My parents were married in the seventies and tried to have kids for several years. When nothing happened they made an appointment with a specialist for fertility testing. The results came back that both of them were contributing to the problem. Mom might be able to become pregnant, but it would be a hard road. Daddy was told he couldn’t. They were devastated. Daddy told Mom on the way home after they received the news that he would let her go so she could get married and have a chance to be a mom with someone else. Mom didn’t marry him to have kids, she married him because she loved him. Whatever happened in the future with children, they would face it together.


They came within minutes of adopting a baby girl. Mom and Dad waited at the hospital, fully expecting to meet their baby. As sometimes happens, the birth mother changed her mind and decided to keep her daughter.

I don’t know how they got onto the idea of artificial insemination, but I am glad they did. A donor would be chosen with similar physical features to my dad. His sperm would be used along with a lot of fertility medications for mom. Even still, it was over a year before they finally had a positive pregnancy test.


Daddy was asked if would be happy being a father to another man’s child. His response is one that fills my mom with pride to this day.

“Any post pubescent male can be a father. I am going to be a daddy.”

Here are the things I know about my donor.

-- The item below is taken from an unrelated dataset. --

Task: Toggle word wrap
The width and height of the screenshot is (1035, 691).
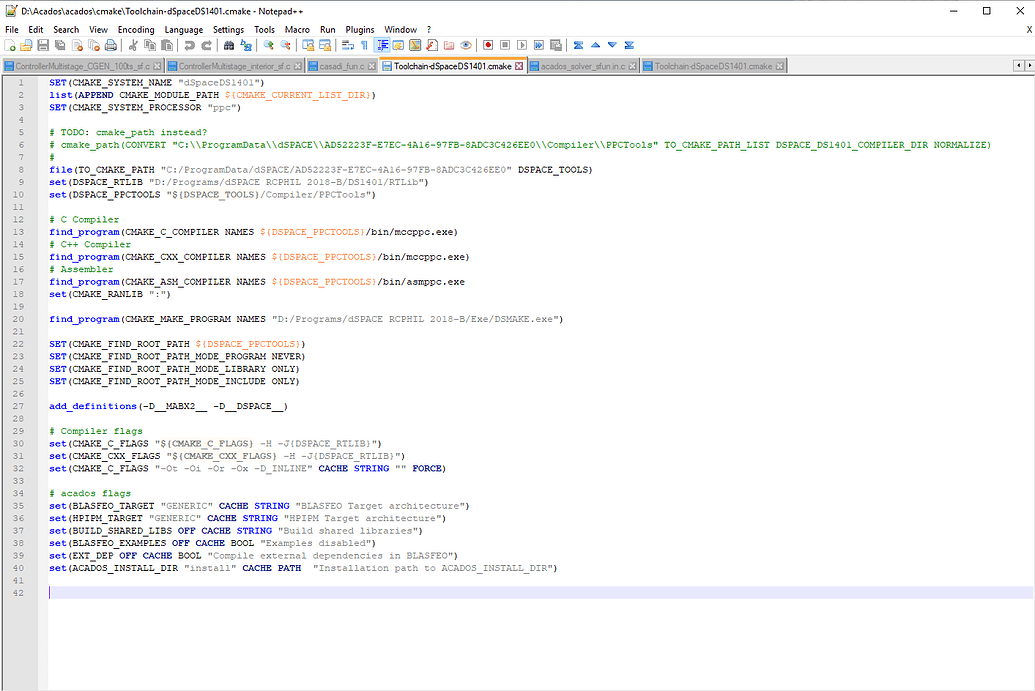Action: click(349, 45)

  1. My donor’s sperm was used to help conceive at least three siblings. I was the last.
  2. He was a medical student with light skin and light hair.
  3. A handsome monetary reward was given to him in exchange for his contribution.

Here are the things I know about my daddy.

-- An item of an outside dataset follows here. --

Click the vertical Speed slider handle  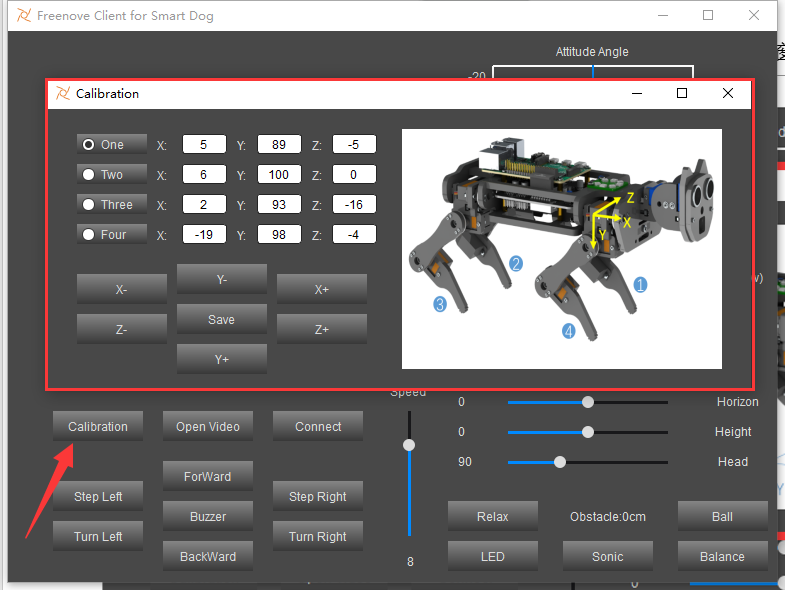click(409, 445)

  1. He attended every award ceremony, sporting game I cheered or danced at, recitals, competitions, tryouts, and parades. Fought for me when I was unable to stand up for myself and helped me learn to fight my own battles. Cried when I cried. Laughed when I laughed. Suffered through the girl drama and teen angst with me by being a shoulder to cry on and a listening ear. Made every Christmas, birthday, vacation, and special occasion memorable.
  2. What more could I possibly need?


Daddy got to walk me down the aisle when I married Mr. B. We lived with him for the first year of our marriage because he had a big house and we were very poor newly weds. When Mr. B was away at boot camp it was Daddy who told me to ensure I wrote him a letter every day, and I did. It was what kept Mr. B going. Daddy wrote him letters too. He was proud of the man I married and got to have experience what having a son would’ve been like. When I called to tell Daddy I was pregnant he cried and laughed at the same time. He shouted, “I’m gonna be a grandpa!”

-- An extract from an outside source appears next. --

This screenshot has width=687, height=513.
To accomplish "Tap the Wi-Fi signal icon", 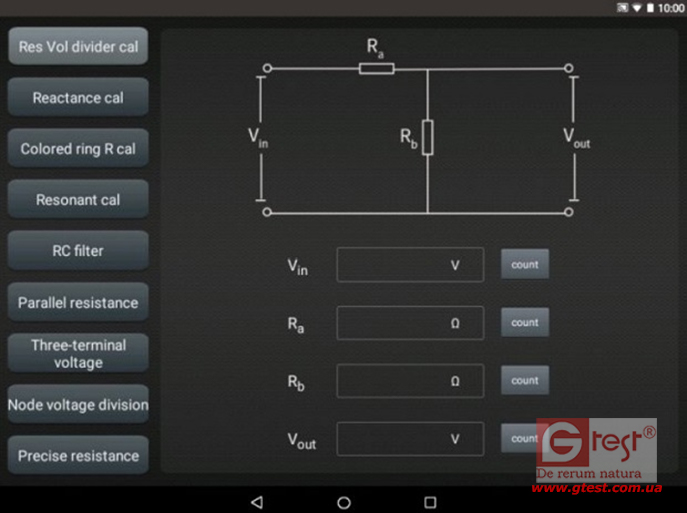I will 636,7.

Sadly, his health declined and he passed away five months before his grandson was born.


All over the world people are being raised outside of what biology calls family. Why should science get to tell me who my heart can call family? Unless we’re talking about genetic code, then science doesn’t get a say. My father is the man who cheered me on and loved me every day from birth until his death. His mother, sisters, nieces and nephews, etc are my family. There is family of the blood and family of the heart.